*** Opening of Supplied data ***

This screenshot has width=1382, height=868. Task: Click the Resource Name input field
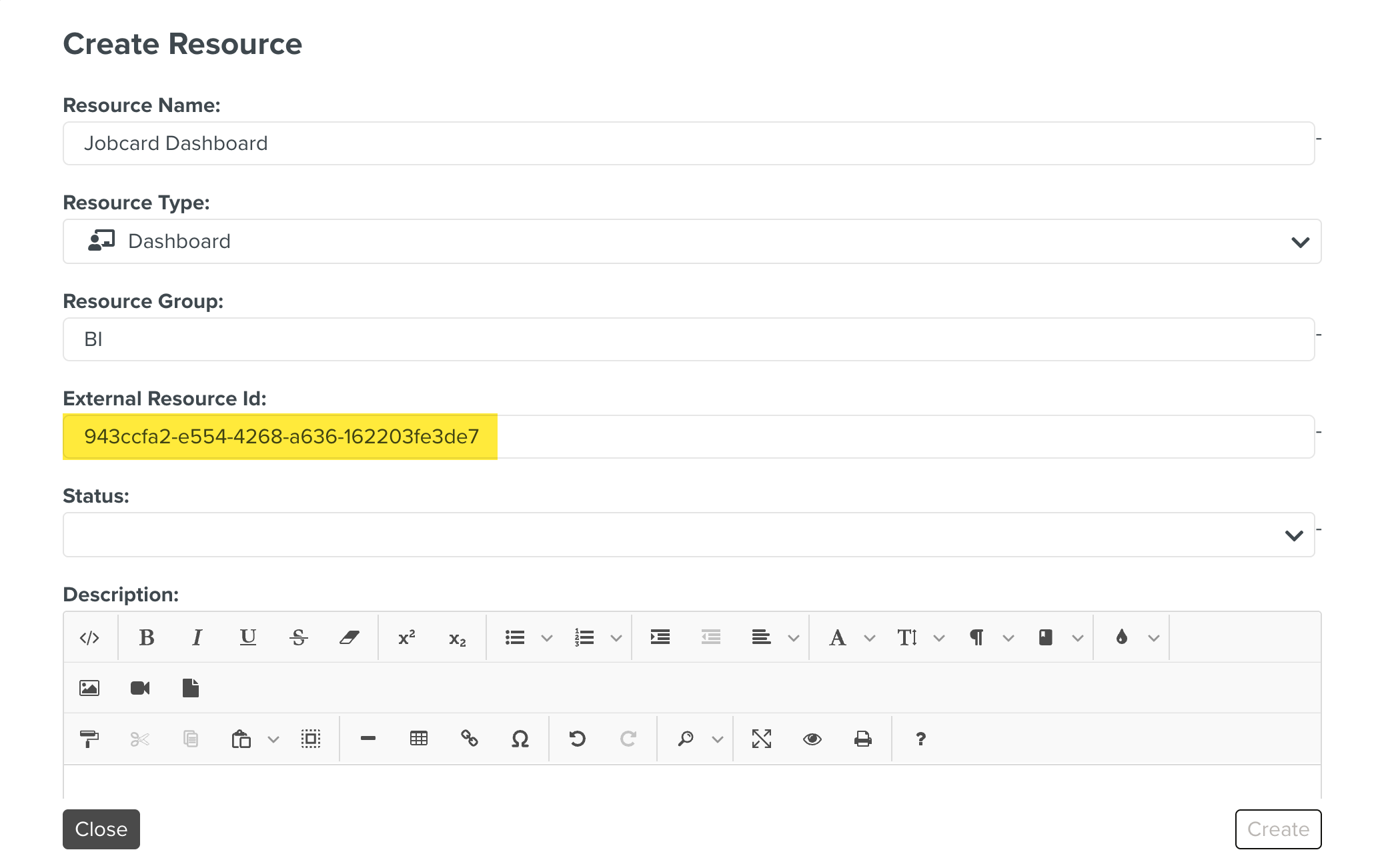click(688, 143)
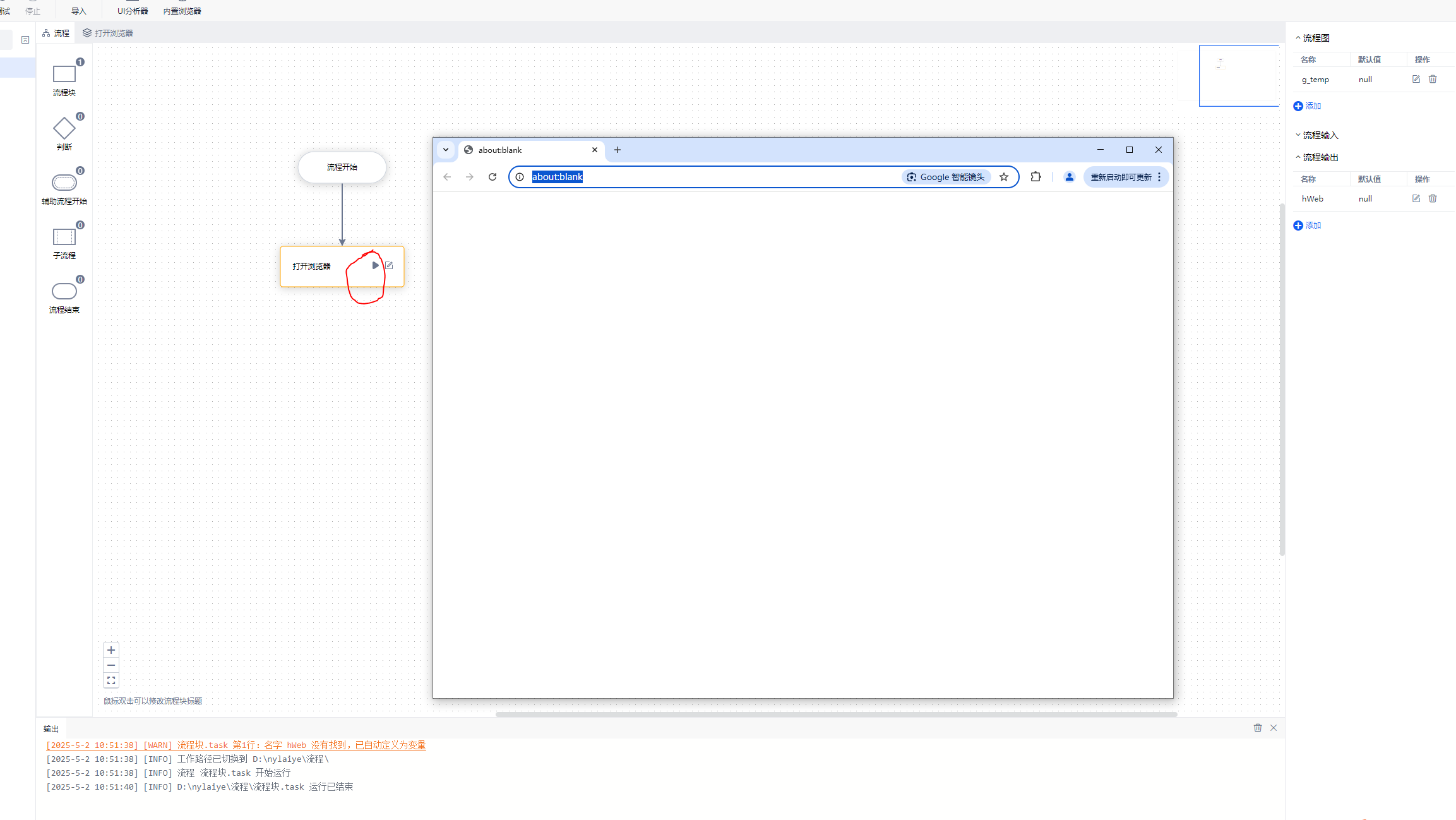This screenshot has width=1456, height=820.
Task: Clear output log with trash icon
Action: (1258, 728)
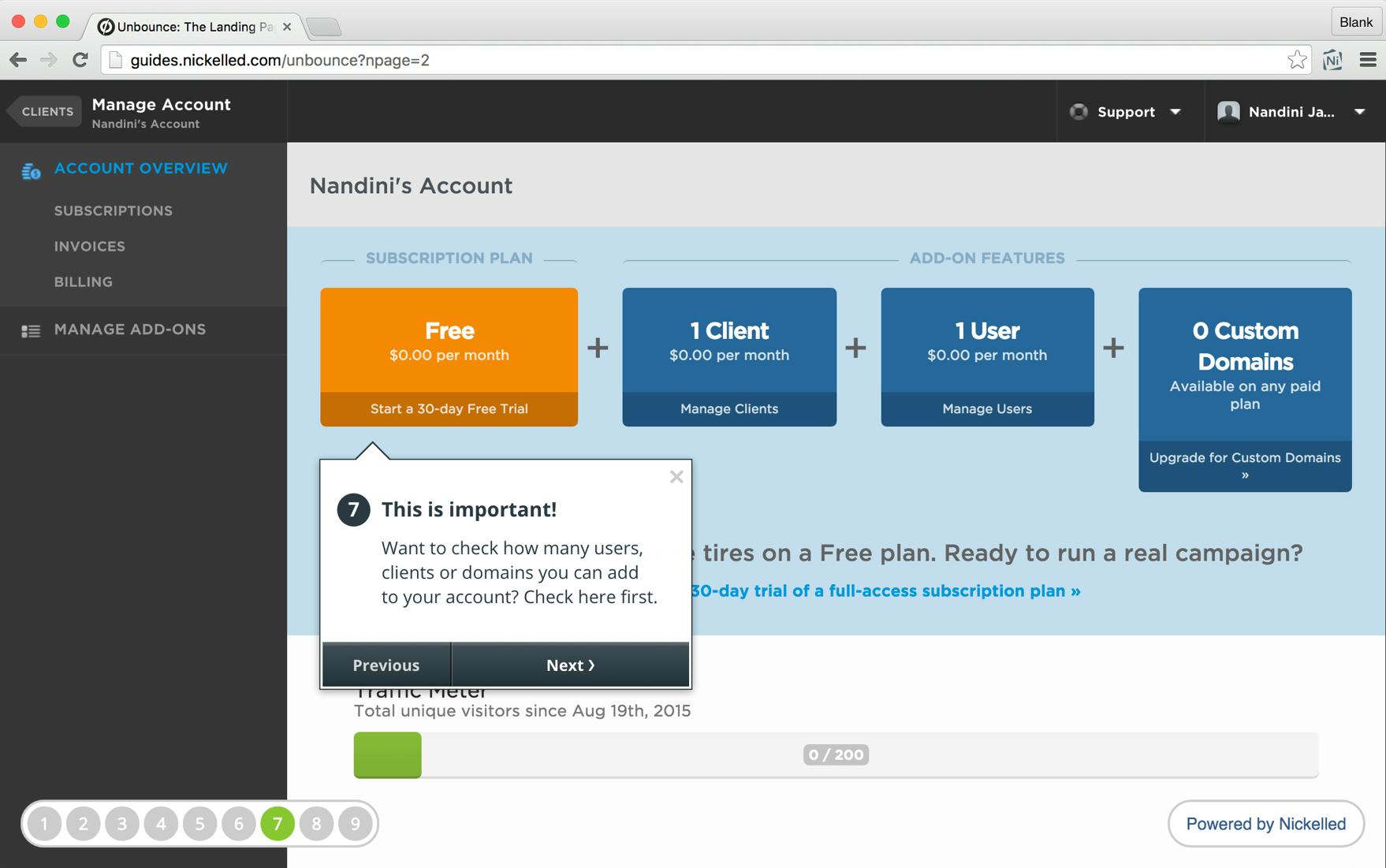Click the back navigation arrow
Viewport: 1386px width, 868px height.
tap(17, 59)

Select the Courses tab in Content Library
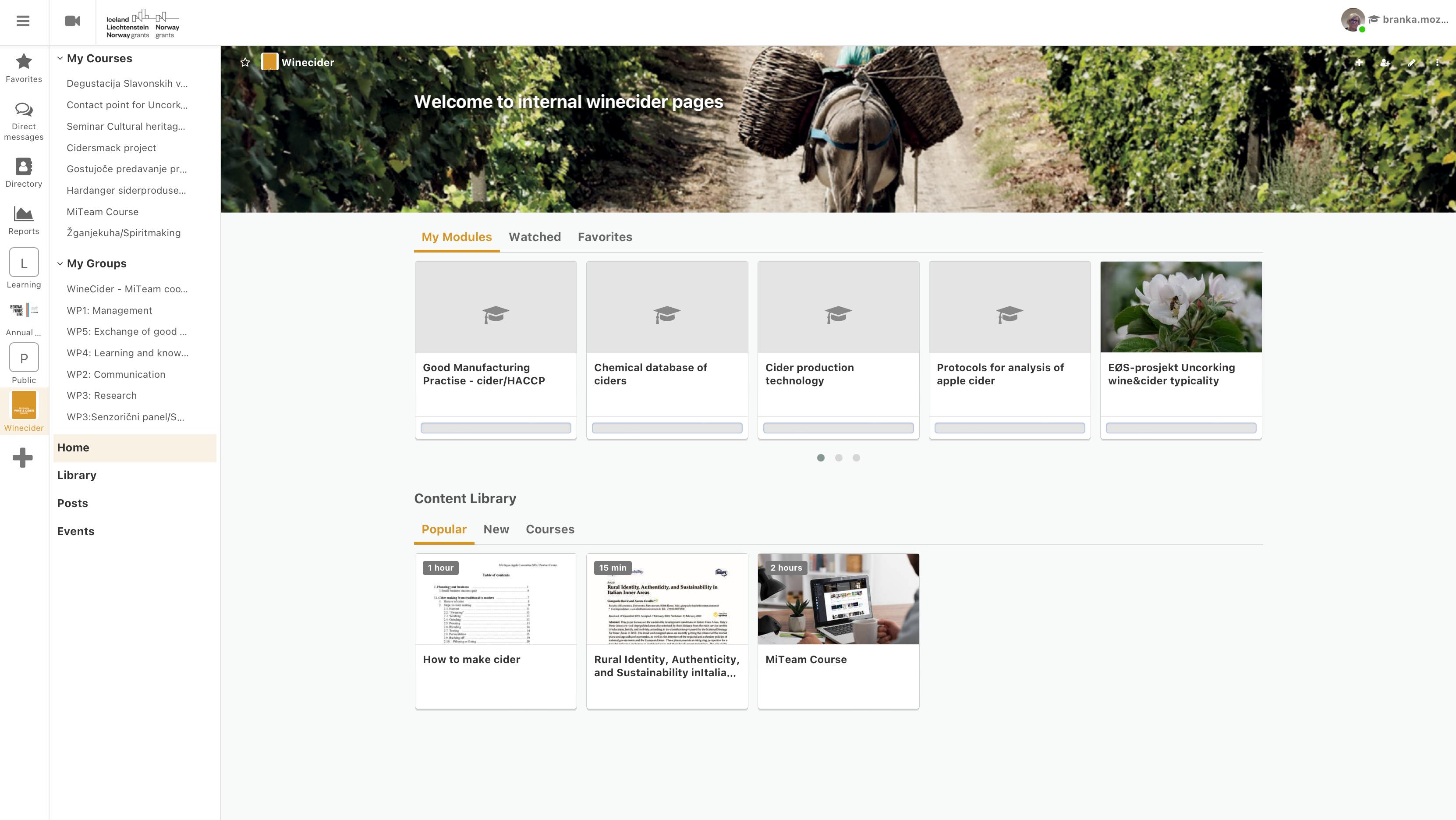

*** Close of Supplied data ***

Exercise brief:
Reproduce the whole listing above word for word, but not its pictures.

Reply to the task:
This screenshot has width=1382, height=868. Task: Click the Resource Name input field
click(688, 143)
This screenshot has width=1456, height=820.
Task: Clear output log with trash icon
Action: (1258, 728)
Click the back navigation arrow
Viewport: 1386px width, 868px height.
tap(17, 59)

Select the Courses tab in Content Library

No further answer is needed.